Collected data
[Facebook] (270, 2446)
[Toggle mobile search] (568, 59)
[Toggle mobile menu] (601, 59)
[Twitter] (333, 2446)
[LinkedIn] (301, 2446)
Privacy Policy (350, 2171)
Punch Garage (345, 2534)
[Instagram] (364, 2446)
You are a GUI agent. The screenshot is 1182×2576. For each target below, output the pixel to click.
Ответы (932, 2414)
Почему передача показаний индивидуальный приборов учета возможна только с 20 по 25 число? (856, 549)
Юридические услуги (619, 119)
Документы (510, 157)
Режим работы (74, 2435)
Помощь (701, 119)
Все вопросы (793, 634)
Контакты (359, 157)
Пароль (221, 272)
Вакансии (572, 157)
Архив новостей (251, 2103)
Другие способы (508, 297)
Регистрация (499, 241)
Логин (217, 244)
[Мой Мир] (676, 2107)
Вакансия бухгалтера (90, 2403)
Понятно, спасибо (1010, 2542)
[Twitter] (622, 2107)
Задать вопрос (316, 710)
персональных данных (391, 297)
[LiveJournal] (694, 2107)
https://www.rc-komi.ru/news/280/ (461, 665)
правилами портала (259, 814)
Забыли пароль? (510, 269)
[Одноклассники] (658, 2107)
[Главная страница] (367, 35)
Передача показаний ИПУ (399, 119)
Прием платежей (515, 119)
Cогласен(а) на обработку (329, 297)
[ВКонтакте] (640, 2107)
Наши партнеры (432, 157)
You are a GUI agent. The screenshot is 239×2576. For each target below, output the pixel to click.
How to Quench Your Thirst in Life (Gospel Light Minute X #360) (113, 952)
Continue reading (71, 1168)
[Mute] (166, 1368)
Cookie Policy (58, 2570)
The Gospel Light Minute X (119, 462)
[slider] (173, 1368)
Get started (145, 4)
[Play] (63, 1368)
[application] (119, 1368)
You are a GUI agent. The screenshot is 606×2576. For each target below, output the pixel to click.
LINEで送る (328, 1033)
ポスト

ACTIVITY: Lines above with the string "screenshot" need to be found and copied.

RESPONSE TO THIS TASK:
You are a GUI agent. The screenshot is 1182×2576. For each target below, output the pixel to click.
You are a GUI agent. The screenshot is 239×2576. For each target below, output the pixel to click.
You are a GUI agent. The screenshot is 606×2576. For each target below, output the pixel to click.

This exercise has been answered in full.